By Joyce Dingwell, ©1969
The twelve young
graduate nurses were waiting eagerly to see what glamorous jobs were to be
allotted to them, and none was more eager than Charlotte Bow. And to say that
she was appalled at the prospect of being sent to Binkabunkacarrawirrawarrawillapillimundi,
in the heart of the Australian Northern Territory, was putting it mildly!
GRADE: C+
REVIEW:
Nurse Charlotte Bow is graduating from a training program
with the Farflung Nursing Association, which sends nurses into remote areas for
a term. The day the assignments are announced, everyone is so excited to find
out where they will be sent! Mostly, it seems, because they are really looking
for husbands: “She’s as good as married right now, resented Charlotte,” after a
colleague was posted to an assignment as the only woman on an island of 80 men.
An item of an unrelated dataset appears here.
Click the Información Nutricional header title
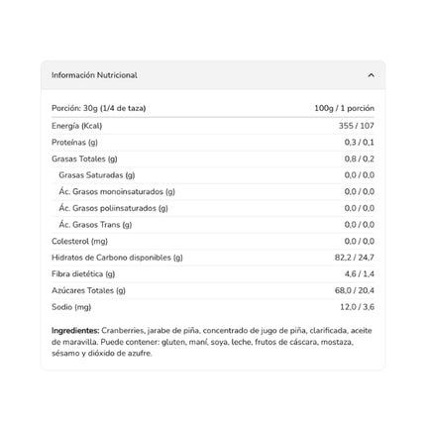The image size is (426, 426). pyautogui.click(x=94, y=75)
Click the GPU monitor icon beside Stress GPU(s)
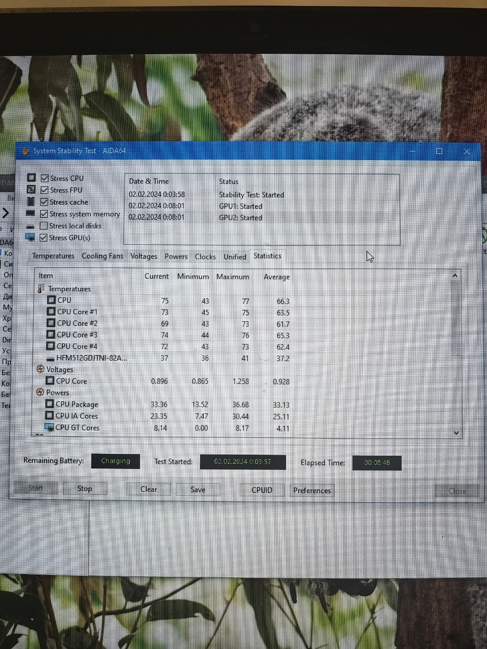Image resolution: width=487 pixels, height=649 pixels. tap(30, 237)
Poor Charlotte, however, wins the assignment to—here’s the joke of a name—Binkabunkacarrawirrawarrawillapillimundi,
way Down Under. “They had all agreed that if they got that draw, they would blow out their dedication lamps there and then,”
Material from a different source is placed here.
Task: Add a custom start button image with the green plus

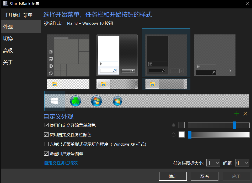Action: pos(237,114)
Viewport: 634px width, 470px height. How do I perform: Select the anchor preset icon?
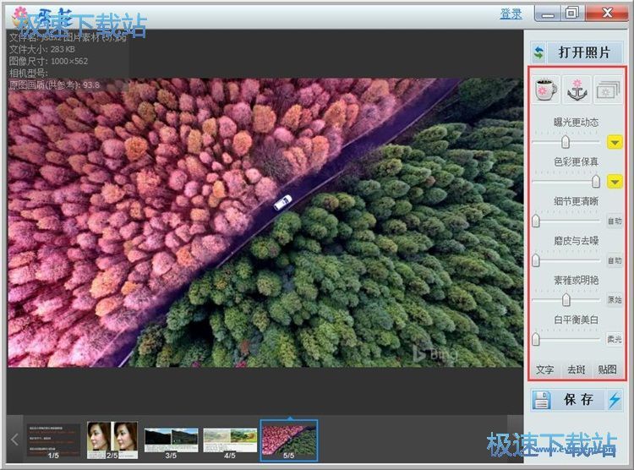tap(577, 89)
because it’s “too farflung,” but mostly
the problem seems to be that there are not going to be many men, or white men,
anyway. The guy on whose farm the hospital is located is called Brother Seb,
and another hilarious joke is that Charlotte thinks he is a monk sworn to celibacy,
though this is cleared up on page 29.
The third joke we’re subjected to is that every man who meets Charlotte asks her about her strings, an apparent reference to an apparently outdated saying (I’d certainly never heard of it) “a string to your bow”; which means, “If someone has more than one string to their bow, they have more than one ability or thing they can use if the first one they try is not successful,” here “thing” signifying “man.” It turns out that almost every man she meets is another string for her, e.g. Tony the teacher, Dr. Jamie Carley, and prospector Jeff Wright. Not Seb, though, ha ha! “Charlotte scoffed, a string! Brother Seb!” And, we’re told, the feeling is mutual: “He was not even aware of her other than as the matron of his clinic. He did not understand strings for bows.” We’ll see about that!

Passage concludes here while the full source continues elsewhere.